In countless examples, trauma victims have been served by ancient inner programs that encapsulate their trauma, keeping it unknown to the fledgling ego that strives, while under attack, to maintain its tentative hold on reality and its cohesive identity while being overwhelmed by shattering assault. The decision to “forget” in trauma is not a conscious one; it is a function of a far more instinctive self that knows what is needed for survival. Sometimes we need to forget for a while, sometimes for a long while.

Human beings are additionally equipped with ego consciousness, which can supplement nature’s deeper defenses and greatly improve psychic hygiene. As we live now in a world in the very early stages of major transformation, with instability in governance and terror daily breaking through its unstable seams, we must take conscious responsibility to stabilize our own psychic balance, that is, we must do our conscious best to supplement the defenses of our ancient self.

With respect to potential psychic infection from the outside world, the ego really does have vast control over the influx of outside energy. In a nutshell, where we put our attention largely decides what comes into us.

In our time, social media is a huge raging river of collective energy that greatly excites and equally exhausts our psychic energy but also can vastly impact moods—highs and lows—as well as our ability to process objectively all that barrages us. The decision to limit exposure to social media promotes psychic balance; it offers as well the opportunity to step back and begin to think for oneself. Collective energy can usurp one’s identity. We can be swept into a tribal identity, losing the boundaries of our “individual” self, losing also the ability to think for ourselves.

The partisan divide currently infecting the whole world can, as well, seduce us into one polarized corner or another. We are in an either/or state right now that does not see resolution in a reconciliation with the opposites but calls for unity through divisiveness. Divisiveness in the psyche sets the stage for psychic disunity, as the disenfranchised parts of the psyche will rebel, usually through disturbing symptoms of anxiety, dread, panic, fear or rage.

Suspending judgment toward all groups in the world, regardless of their political persuasion, with an eye toward understanding the why of differences, can create greater empathy and inclusiveness for all points of view and all peoples. This in turn promotes inner calmness within the self and reflects greater inner acceptance of even the most recalcitrant aspects of the self!

Inwardly, the attitude of ego consciousness toward the vaster unconscious self is a critical determinant of psychic health. For instance, if the ego rules daily life through a narcissistic self-centered lens, it is likely to alienate itself from the rest of  the self, with the result again being far-reaching symptoms, even perhaps the manifestation of bodily disease in an attempt to physically communicate the reactions of the deeper self toward the ego’s non-inclusive leadership in the affairs of daily life.
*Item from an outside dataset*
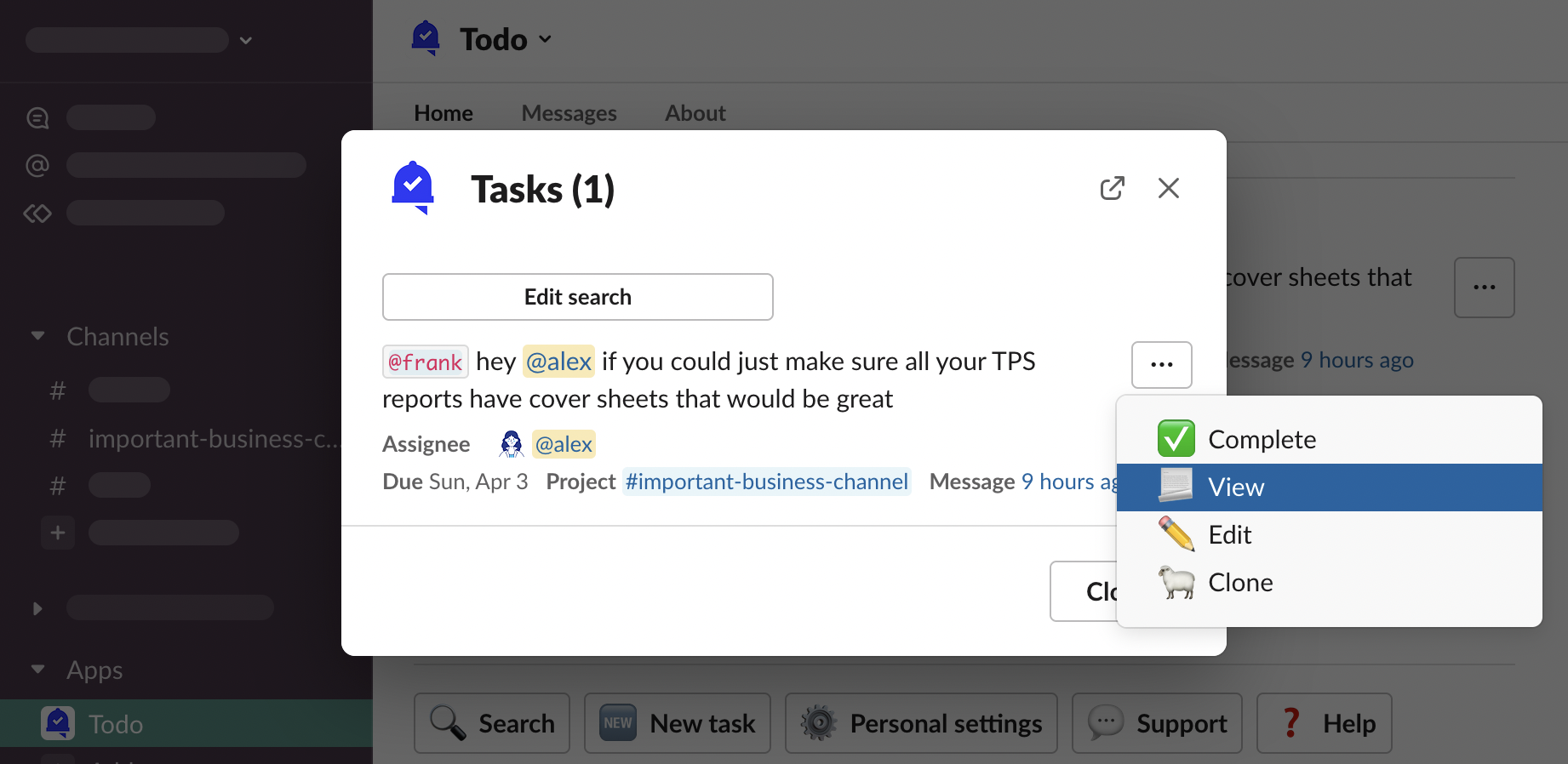Click the Edit search button
The width and height of the screenshot is (1568, 764).
click(577, 297)
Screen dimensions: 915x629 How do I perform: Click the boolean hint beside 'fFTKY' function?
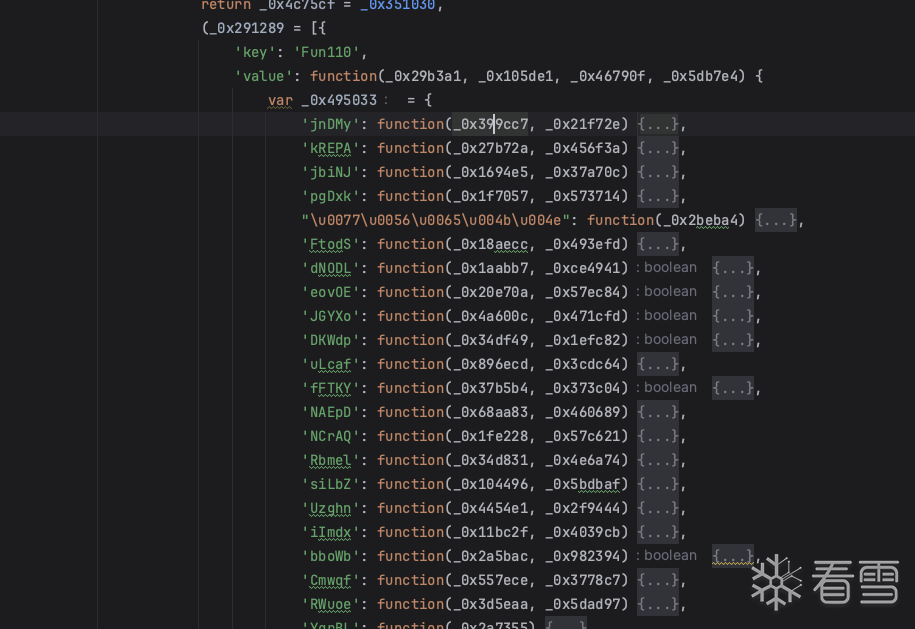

If the ego can see its role as ascertaining and caring for the true needs of the overall self versus its narrow special interests, then the unconscious will be grateful and better poised to support its ego partner. This can be established through remembering, recording and contemplating the dreams dreamed each night. Dreams remain the royal road to the unconscious, they are a latent golden portal to the deeper self, awaiting just a little attention.
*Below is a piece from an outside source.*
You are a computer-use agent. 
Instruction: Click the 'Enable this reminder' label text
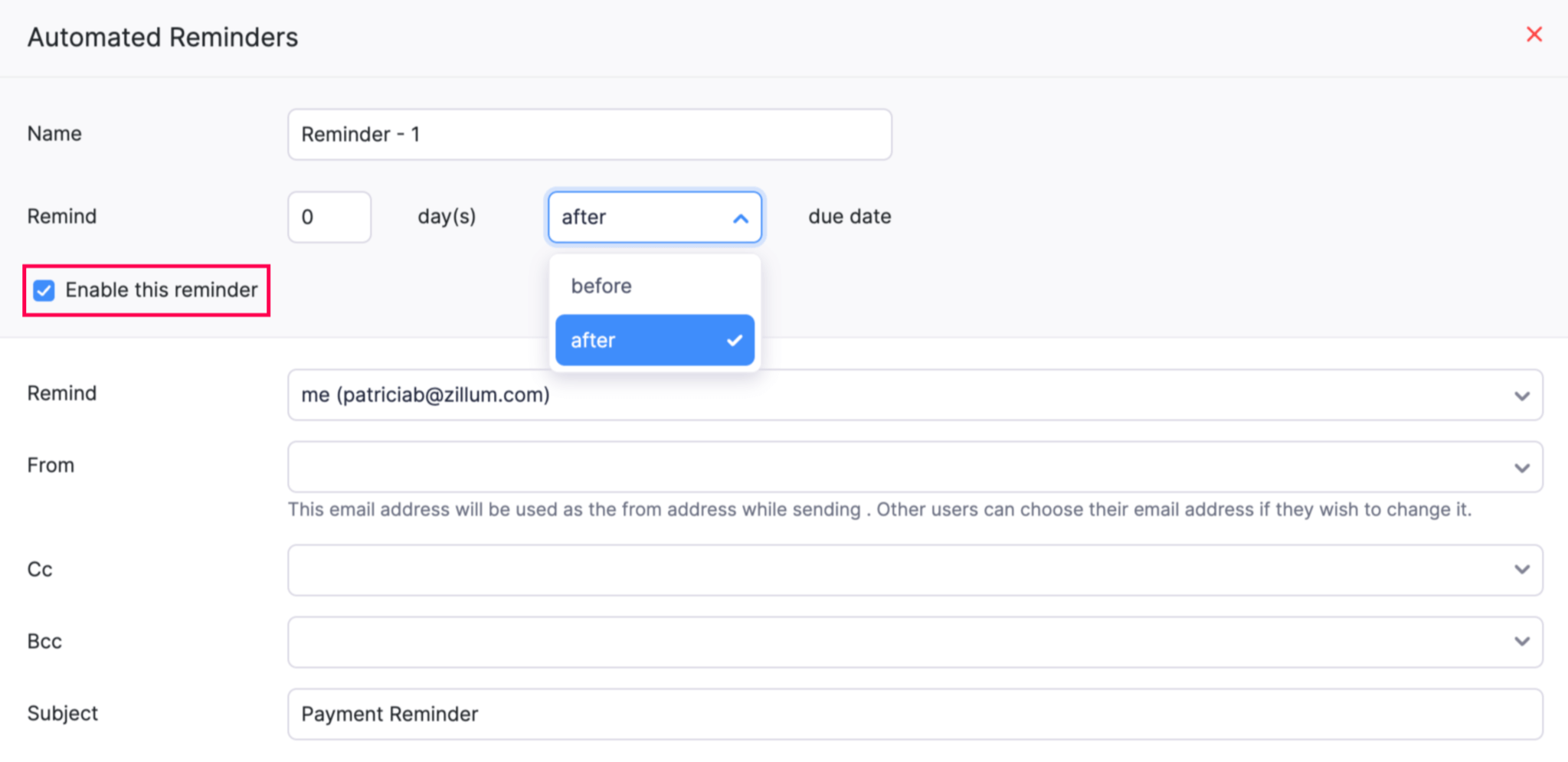(x=161, y=290)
As well, a willingness to calm frantic energy through meditation and a practice such as pranayama breathing can allow for a still heart that communicates objective truths, perhaps even suggesting actions for the ego to follow. This inner relationship with different parts of the self can lead to an inner harmony, greatly promoting psychic hygiene.

An overall willingness to introvert daily—that is, to pull attention away from outside energy, to be calm in nature for instance, or simply content within the confines of the self—is perhaps the most important ego practice to counter the overpowering extroverted draw of our time and restore psychic balance.

There are still rocky seas before us, but good psychic hygiene can provide the necessary ark of awareness to safely maintain our balance through the troubled waters of our times.